• **Ausgangstext**
■ ■ ■ ■

Rz. 715

Die auf die Missbrauchskontrolle beschränkte Überprüfung organisatorischer Unternehmerentscheidungen macht es nicht entbehrlich, gerichtlich zu prüfen, ob die Organisationsänderung die Kündigung unvermeidbar macht, oder ob das geänderte unternehmerische Konzept nicht auch durch andere Maßnahmen verwirklicht werden kann (BAG, Urteil v. 18.1.1990, 2 AZR 183/89[1]). Es muss unter mehreren geeigneten Mitteln dasjenige gewählt werden, welches den betroffenen Arbeitnehmer am wenigsten belastet.[2] Als gleich geeignete, aber mildere Maßnahmen, die der Verhältnismäßigkeit einer Kündigung entgegenstehen können, kommen nur solche Mittel in Betracht, die gleich wirksam sind, um das unternehmerische Ziel zu erreichen (BAG, Urteil v. 8.11.2007, 2 AZR 418/06). Diskutiert wird eine Vielzahl von Maßnahmen auf technischer, wirtschaftlicher oder organisatorischer Ebene:

  • Kurzarbeit, Arbeitszeitverkürzung,
  • Abbau von Überstunden,
  • Vorziehen von Werksferien,
  • Arbeitsstreckung sowie
  • Arbeiten auf Vorrat.
 

Rz. 716

Nicht jede mildere Maßnahme steht jedoch der Wirksamkeit einer Kündigung entgegen. Hierzu im Einzelnen:

[1] AP KSchG 1969 § 2 Nr. 27, NZA 1990 S. 734.

■ ■ ■ ■

• **Auszug Datensatz**
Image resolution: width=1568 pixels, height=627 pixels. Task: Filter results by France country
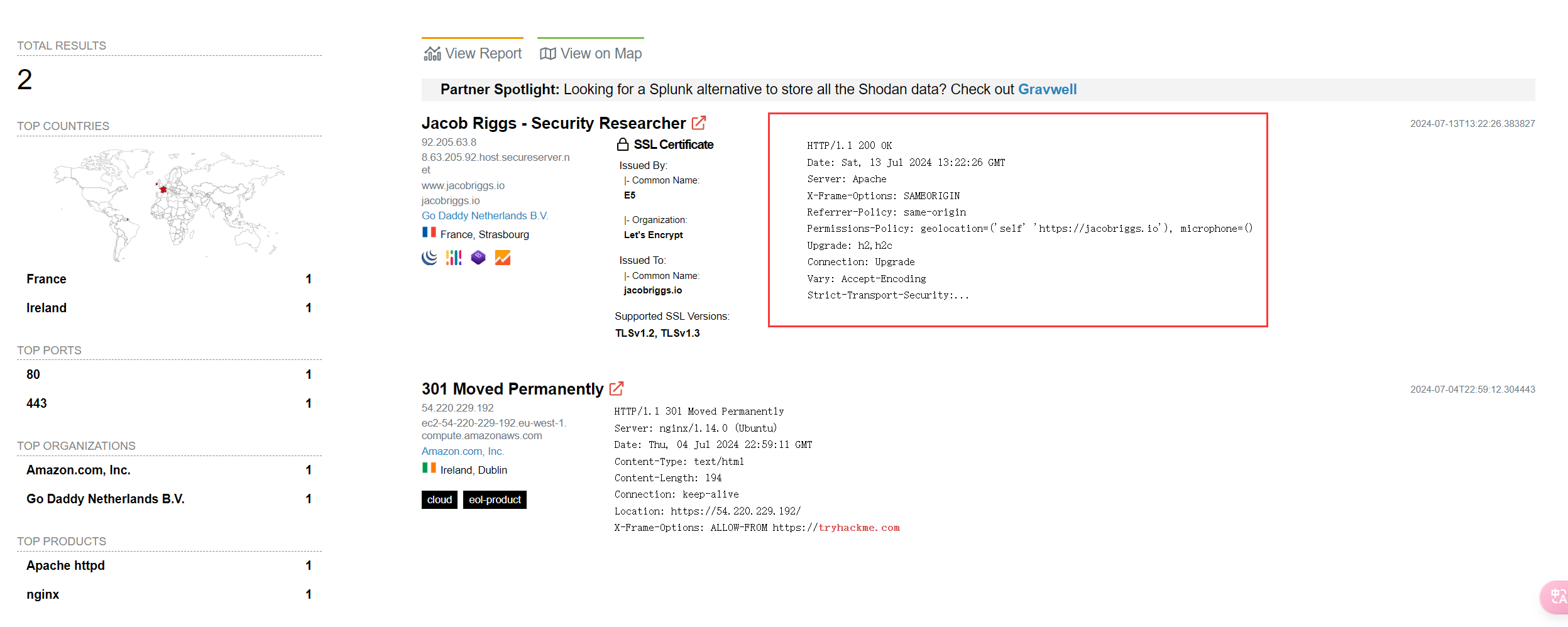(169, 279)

■ ■ ■ ■

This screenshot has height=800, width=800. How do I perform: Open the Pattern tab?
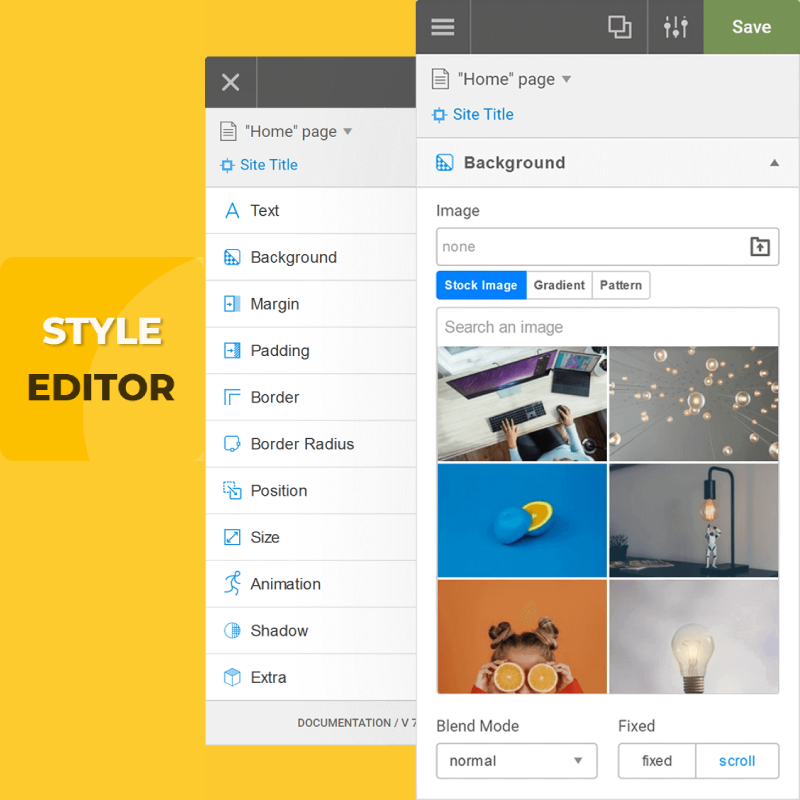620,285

■ ■ ■ ■

• **Ihre Aufgabe**
Beantworten Sie anhand des Ausgangstextes die folgenden Fragen:
(a) Welches Mittel muss unter mehreren geeigneten Mitteln gewählt werden?
(b) Welches Aktenzeichen trägt das Urteil des BAG vom 8.11.2007?
(c) Welche Maßnahme steht in der Aufzählung unmittelbar nach „Abbau von Überstunden“?

• **Lösung der Aufgabe**
(a) Dasjenige, welches den betroffenen Arbeitnehmer am wenigsten belastet.
(b) 2 AZR 418/06
(c) Vorziehen von Werksferien